With capacity up 32 per cent, state-owned CIL continues to be the top choice of brokerages in the mining sector.
Motilal Oswal believes that CIL is well positioned to capitalize on the opportunity for further growth. Any increase in FSA would further add to the financial performance of the company.
CIL looking to hire new talent
Over the last two to three years, CIL has gradually reduced its recruitment in the over 50 age group (zero recruitment in over 50 years executive roles in FY22) and has focused on hiring and retaining the younger generation along with fresh talent. focusing on. “This will help Coal India significantly reduce the wage bill over the next few years,” the brokerage said.
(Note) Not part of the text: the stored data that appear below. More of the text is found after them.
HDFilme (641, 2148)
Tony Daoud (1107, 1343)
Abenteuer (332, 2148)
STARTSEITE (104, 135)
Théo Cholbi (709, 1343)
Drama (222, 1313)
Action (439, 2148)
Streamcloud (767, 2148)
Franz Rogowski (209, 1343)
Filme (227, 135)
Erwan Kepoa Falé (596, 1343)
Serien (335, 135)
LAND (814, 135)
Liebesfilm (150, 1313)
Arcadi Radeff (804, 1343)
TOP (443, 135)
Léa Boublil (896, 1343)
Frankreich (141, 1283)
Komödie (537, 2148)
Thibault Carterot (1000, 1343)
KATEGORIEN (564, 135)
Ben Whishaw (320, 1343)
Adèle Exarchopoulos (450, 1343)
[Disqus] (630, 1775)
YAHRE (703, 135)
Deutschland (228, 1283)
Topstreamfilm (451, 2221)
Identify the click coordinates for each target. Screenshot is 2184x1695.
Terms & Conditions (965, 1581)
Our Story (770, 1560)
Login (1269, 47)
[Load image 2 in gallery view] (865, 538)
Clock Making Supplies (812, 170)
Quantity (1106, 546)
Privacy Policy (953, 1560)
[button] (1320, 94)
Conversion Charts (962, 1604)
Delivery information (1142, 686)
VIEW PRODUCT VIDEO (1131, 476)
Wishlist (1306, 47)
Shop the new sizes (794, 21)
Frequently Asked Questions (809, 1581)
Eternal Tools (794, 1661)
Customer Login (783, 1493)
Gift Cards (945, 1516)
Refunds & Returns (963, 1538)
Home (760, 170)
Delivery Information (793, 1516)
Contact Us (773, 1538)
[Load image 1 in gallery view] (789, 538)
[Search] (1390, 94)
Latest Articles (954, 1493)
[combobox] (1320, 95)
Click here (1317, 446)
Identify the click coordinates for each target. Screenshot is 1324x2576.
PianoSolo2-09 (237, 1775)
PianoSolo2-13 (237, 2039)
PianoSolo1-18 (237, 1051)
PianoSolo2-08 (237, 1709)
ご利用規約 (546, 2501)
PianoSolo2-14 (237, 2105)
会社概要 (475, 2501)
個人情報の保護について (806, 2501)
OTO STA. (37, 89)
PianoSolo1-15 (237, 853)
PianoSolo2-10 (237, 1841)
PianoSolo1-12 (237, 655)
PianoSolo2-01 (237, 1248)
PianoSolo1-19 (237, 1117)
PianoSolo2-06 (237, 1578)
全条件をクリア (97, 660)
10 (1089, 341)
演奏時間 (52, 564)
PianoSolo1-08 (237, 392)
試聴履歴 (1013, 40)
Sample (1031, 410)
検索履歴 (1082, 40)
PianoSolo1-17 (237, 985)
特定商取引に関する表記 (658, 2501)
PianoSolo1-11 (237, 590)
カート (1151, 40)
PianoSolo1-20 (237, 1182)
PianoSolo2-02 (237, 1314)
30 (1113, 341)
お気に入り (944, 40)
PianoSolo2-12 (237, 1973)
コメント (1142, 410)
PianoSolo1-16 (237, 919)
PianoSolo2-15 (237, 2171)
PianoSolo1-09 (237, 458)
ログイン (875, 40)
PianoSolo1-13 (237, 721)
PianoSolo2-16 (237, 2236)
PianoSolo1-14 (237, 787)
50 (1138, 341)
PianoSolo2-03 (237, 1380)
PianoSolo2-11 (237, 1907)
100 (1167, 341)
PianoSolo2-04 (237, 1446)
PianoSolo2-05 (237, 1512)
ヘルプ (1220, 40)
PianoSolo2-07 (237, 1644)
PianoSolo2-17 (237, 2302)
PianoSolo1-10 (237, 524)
In addition, nearly 50 per cent of the workforce is above 50 years and due for retirement in the next few years and the younger workforce replacing the outgoing employees will command lower annual packages.
CIL Q4 Performance
The brokerage also expects CIL to post a better QoQ performance in Q4 with higher volumes on e-auctions and premiums almost at similar levels.
Coal India sells 10 per cent of its volumes in e-auctions at auction-determined prices and the brokerage expects the company to clock a total volume of 60 million tonnes in FY23E.
Cole declares second interim dividend 5.25 per share, thereby taking the total dividend for FY23 to Rs. 20.25. “We have forecast full year FY23 DPS 27,” the note said.
In the last one month, the share of Coal India has registered a decline of 4 per cent. Shares of the state-run miner were trading 207.85, down 0.29 per cent on the NSE in Monday trade.